* **Instructions to follow**
Reproduce word for word the lines of the data below, beginning with the line that contains "Point to the line marker over the middle bar" and continuing through the line that contains "height=565. pyautogui.click(x=594, y=174)", with both of those lines included.

* **Exercise input**
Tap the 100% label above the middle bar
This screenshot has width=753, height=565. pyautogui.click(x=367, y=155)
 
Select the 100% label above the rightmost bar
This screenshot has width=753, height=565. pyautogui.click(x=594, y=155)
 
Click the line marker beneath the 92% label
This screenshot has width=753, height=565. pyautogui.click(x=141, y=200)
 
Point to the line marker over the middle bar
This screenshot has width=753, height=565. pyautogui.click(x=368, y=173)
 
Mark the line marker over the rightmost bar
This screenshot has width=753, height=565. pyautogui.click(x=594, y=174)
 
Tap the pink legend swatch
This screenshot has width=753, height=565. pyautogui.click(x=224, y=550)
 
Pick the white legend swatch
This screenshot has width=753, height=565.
* * *
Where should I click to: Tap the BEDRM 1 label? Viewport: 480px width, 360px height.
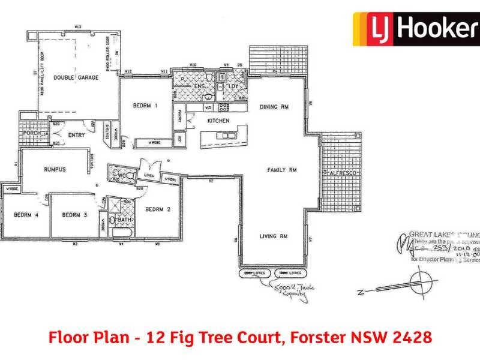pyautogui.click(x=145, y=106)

* **Exercise solution**
Point to the line marker over the middle bar
This screenshot has width=753, height=565. pyautogui.click(x=368, y=173)
 
Mark the line marker over the rightmost bar
This screenshot has width=753, height=565. pyautogui.click(x=594, y=174)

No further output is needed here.